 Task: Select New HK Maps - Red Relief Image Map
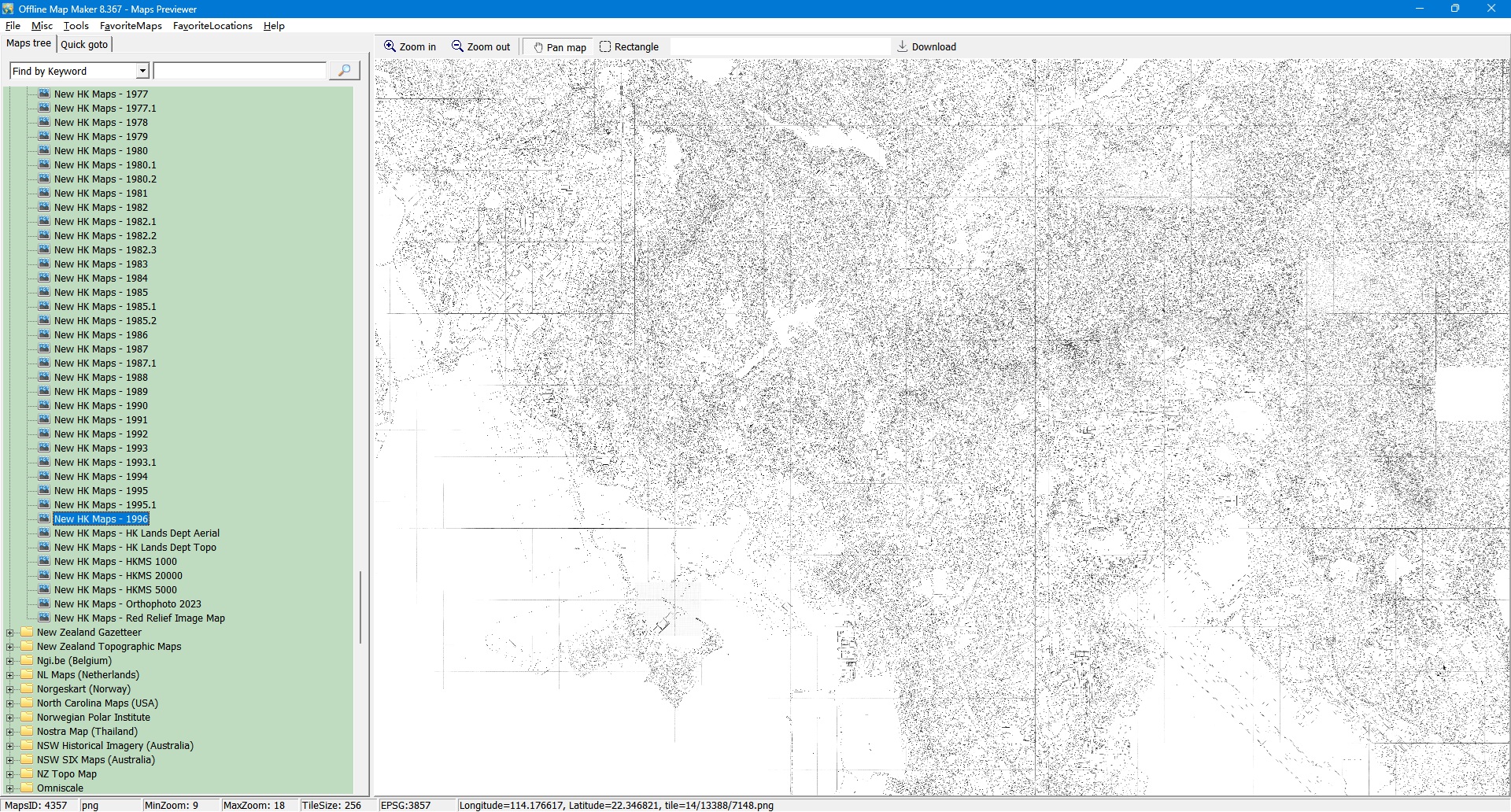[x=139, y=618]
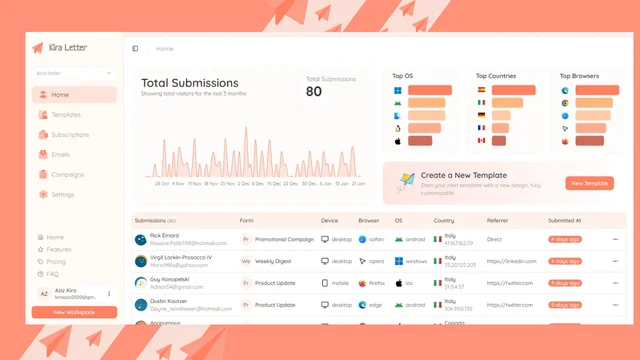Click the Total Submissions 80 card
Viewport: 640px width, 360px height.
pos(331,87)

==

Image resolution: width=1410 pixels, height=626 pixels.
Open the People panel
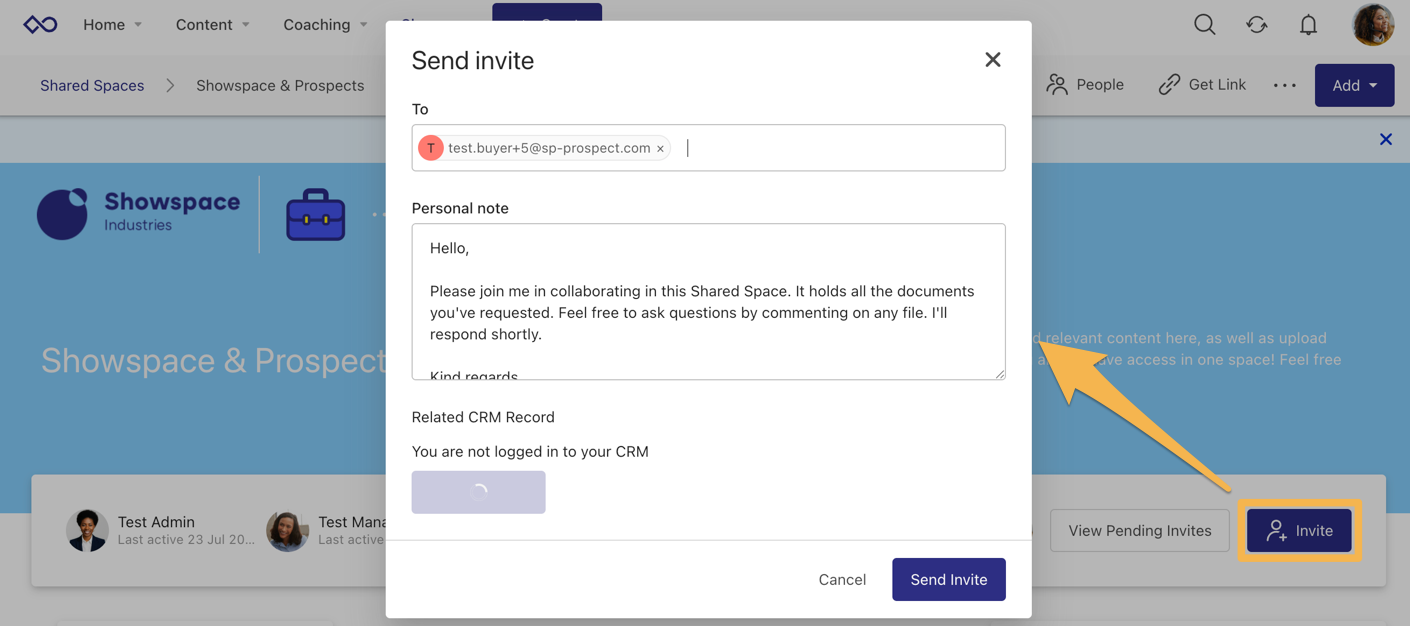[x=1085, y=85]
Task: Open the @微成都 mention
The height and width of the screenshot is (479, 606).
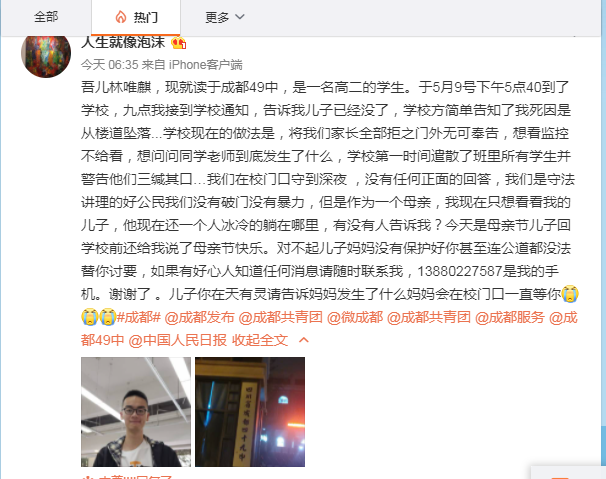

PROBLEM DETAILS
Copy out, word for word, the part of the entries above that begins at the line with "Task: Open the @微成都 mention" and ends at the line with "The height and", including both.

FINAL ANSWER
Task: Open the @微成都 mention
The height and width of the screenshot is (479, 606).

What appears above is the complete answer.